One of the biggest creators to come have out of the continent is Nigerian-born South African beauty guru Foyin Ogunrombi. Having gained prominence with her 7Days7Faces series, Foyin has become one of the most prominent faces in the local make-up community.

The series started in heart of the lockdown in 2020. Taking inspiration from another creator, Foyin kicked off the series and since a week is not a lot of commitment, she gave people a way to channel their frustrations with being locked up into make-up.

Speaking about why the challenge gained such a huge following Foyin mentioned that it was clear that people on all make-up levels could participate since “The air of pretentiousness like other make-up challenges isn’t there and the prizes, because who doesn’t like prizes and people are just having fun with make-up."

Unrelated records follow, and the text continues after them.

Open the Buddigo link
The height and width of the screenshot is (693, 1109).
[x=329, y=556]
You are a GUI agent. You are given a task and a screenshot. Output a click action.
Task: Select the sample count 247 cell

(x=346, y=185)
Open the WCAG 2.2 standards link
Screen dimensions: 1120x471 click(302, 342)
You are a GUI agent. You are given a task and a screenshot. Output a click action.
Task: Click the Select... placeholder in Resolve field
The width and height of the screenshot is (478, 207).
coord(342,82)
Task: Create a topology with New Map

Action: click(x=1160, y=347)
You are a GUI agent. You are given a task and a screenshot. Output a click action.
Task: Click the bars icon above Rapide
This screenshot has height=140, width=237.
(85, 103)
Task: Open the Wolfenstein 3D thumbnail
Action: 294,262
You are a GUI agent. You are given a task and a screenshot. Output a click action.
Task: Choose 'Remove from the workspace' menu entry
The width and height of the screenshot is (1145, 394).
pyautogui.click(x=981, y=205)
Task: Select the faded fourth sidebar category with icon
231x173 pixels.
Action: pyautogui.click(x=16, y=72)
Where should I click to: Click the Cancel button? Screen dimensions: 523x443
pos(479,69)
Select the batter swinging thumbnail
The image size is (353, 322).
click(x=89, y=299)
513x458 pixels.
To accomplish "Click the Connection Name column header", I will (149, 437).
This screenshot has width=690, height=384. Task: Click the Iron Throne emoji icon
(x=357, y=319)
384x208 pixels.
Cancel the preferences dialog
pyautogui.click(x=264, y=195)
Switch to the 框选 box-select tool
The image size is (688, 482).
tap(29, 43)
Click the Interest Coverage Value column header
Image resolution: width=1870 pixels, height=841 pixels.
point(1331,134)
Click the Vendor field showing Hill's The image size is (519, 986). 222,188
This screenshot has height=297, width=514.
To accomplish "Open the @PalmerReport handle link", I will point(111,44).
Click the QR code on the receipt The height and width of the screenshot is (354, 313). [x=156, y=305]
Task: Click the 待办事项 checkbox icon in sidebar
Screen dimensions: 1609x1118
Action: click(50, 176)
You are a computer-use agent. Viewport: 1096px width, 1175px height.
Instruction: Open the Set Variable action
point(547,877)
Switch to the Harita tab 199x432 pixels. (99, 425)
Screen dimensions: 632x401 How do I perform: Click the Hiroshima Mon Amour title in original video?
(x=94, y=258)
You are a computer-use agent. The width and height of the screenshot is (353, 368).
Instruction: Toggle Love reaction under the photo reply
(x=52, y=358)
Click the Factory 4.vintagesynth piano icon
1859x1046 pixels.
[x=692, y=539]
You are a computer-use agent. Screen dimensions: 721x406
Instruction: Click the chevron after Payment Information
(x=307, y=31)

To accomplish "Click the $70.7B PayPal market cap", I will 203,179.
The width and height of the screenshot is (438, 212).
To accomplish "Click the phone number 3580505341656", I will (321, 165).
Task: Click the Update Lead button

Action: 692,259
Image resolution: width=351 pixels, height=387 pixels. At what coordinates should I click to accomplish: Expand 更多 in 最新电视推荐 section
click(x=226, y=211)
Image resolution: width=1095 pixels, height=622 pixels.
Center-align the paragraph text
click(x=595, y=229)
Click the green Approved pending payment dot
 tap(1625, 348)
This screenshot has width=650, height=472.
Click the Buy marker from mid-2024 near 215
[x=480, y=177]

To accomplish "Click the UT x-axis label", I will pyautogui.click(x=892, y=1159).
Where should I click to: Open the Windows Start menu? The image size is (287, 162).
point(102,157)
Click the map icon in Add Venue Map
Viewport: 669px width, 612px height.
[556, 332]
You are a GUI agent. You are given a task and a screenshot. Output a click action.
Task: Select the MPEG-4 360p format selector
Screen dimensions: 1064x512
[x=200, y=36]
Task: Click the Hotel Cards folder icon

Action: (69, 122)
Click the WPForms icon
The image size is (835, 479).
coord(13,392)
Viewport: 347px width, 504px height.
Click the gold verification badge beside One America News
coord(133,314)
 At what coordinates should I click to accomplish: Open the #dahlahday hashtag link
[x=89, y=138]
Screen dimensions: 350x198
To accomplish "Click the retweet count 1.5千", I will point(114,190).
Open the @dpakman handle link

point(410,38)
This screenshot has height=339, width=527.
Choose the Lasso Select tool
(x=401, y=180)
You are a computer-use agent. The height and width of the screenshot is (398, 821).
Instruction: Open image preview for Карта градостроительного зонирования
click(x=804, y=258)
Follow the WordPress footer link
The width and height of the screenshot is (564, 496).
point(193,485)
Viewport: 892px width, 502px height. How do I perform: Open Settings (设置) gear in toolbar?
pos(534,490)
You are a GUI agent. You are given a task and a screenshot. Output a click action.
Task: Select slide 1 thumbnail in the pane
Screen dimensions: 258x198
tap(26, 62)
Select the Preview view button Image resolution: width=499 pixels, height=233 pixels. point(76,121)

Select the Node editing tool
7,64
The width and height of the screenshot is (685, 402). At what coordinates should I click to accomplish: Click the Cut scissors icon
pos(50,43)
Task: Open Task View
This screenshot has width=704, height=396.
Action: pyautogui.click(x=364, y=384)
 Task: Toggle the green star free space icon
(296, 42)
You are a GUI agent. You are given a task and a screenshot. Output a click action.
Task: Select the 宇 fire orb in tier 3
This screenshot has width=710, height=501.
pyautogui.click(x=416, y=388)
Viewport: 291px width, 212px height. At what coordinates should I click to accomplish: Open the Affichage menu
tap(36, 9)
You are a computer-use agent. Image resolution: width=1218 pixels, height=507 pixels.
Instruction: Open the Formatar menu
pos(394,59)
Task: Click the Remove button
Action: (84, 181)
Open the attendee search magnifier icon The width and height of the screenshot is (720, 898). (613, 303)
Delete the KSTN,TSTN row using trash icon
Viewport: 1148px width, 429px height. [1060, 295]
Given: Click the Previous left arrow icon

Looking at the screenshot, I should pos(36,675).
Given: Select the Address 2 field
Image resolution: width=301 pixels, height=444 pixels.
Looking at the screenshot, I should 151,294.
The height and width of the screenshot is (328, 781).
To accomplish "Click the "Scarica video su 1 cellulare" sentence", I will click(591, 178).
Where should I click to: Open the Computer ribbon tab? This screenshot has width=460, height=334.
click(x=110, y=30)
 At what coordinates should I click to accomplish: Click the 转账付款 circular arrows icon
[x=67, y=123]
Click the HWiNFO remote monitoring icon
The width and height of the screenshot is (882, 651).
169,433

Foyin Ogunrombi. Picture: Nadine Aucamp

However, the make-up challenge showed that how people viewed make-up has changed. Make-up moved from only being about looking pretty and to rather a recognised form of self-expression with the rise of Instagram and the beauty influencer.

We saw people use make-up to not only show off their skills, but also express themselves in different ways. They became a blank canvas, and the make-up was used to convey a freedom that few dared to show.

Talking about this shift Foyin mentions how make-up used to be for the male gaze. “But what the lockdown did was allow people to put on make-up on for themselves, to enjoy their appearance and self-expression, especially since we couldn’t go outside for an extended period.”

The 25-year-old’s interest in make-up started at a young age but like most people with African parents, she wasn’t allowed to play with make-up and only starting her journey in university.

What sparked her make-up journey was when she travelled to Lagos, Nigeria for a family function and got her face properly ’beat’ for the first time. Make-up made her feel good and since she “wanted to feel like this again” she signed up for a make-up course just to get some foundational knowledge and the rest is history.

For many make-up lovers, the big boom in the industry happened in 2016/2017 with the rise of the beauty gurus, thanks to social media. Locally, make-up consumers were looking for similar content. While South Africa was previously very delayed with make-up trends, the gap has since been filled since we can see what our peers around the world are doing and finding ways of expressing themselves using make-up.

Make-up has truly become something that is for everyone no matter your gender identity. What was usually meant for women, has been de-sexualised and has become an outlet for many to find joy and creative freedom.

The 7days7faces challenge saw people across the gender spectrum take part, showing off their make-up skills and how much fun they had. It proved that many in society are no longer using make-up to fit the mould, but instead are using make-up as a form of rebellion and the freedom that we are itching to embrace.

Foyin recently moved to Johannesburg from Cape Town. “I was feeling creatively stifled in Cape Town and there are just more opportunities in Johannesburg. Many people I want to work with are up here and a lot of the make-up brand managers are here.”

Foyin is yet to announce the next edition of 7Days7Faces but it’s sure to be even bigger and better.

If you want to take part, this is what she suggests you should have in your make-up arsenal: a thin brow pencil, light foundation, multipurpose eyeshadow palette and a sickening lip combo (lip gloss and lip pencil).